■ Task
Report every line of the records that contains the word "Click", with case counting.

■ ■ ■

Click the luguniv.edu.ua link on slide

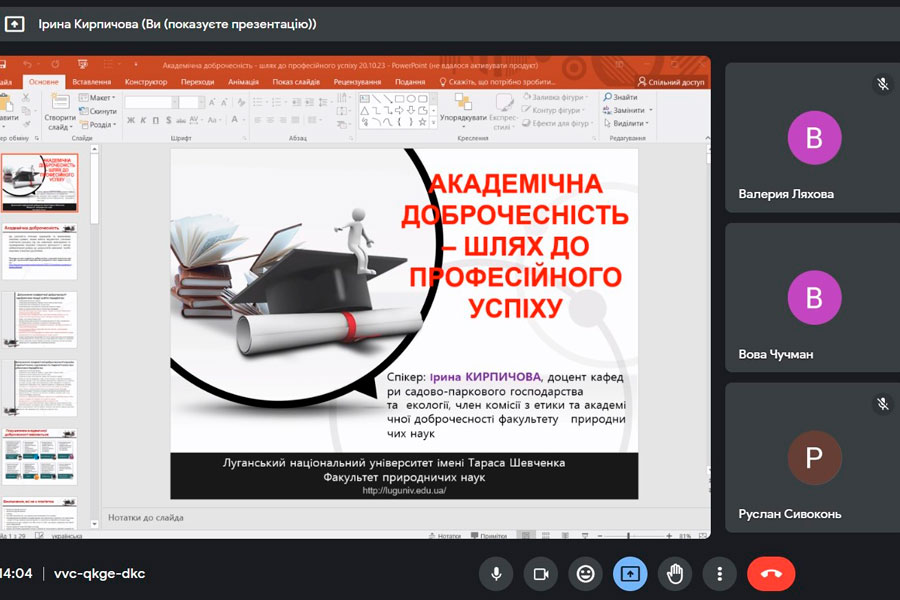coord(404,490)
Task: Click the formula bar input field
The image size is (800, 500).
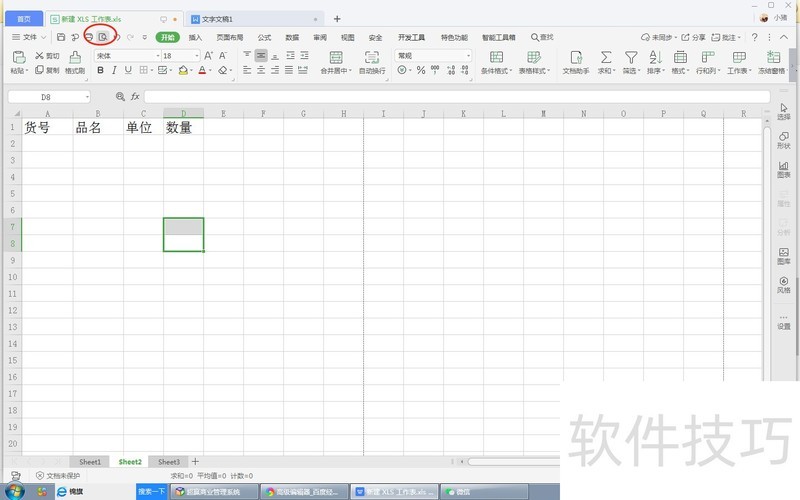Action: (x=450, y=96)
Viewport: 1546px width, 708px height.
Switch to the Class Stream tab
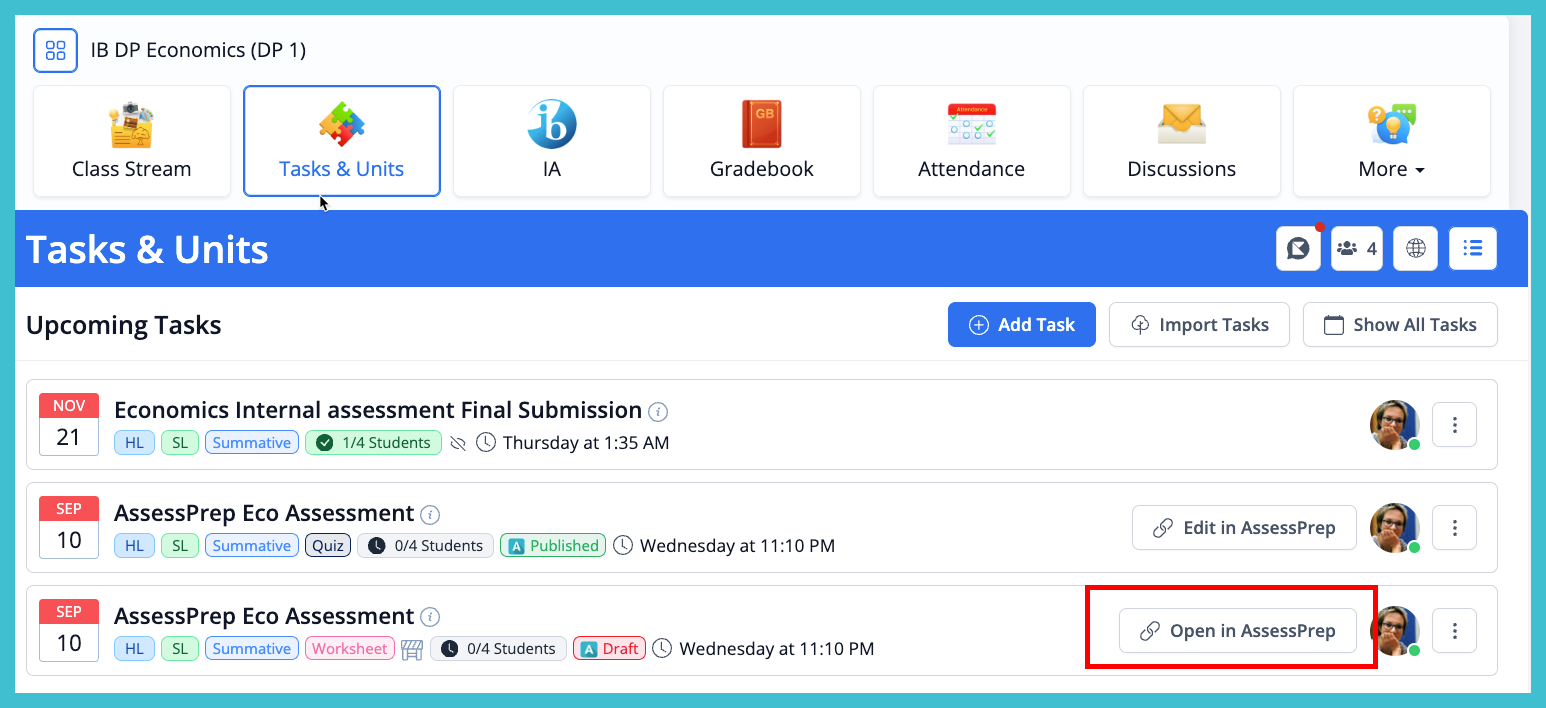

■ ■ ■

■ Reply
Click the luguniv.edu.ua link on slide
Task: Click the formula bar input field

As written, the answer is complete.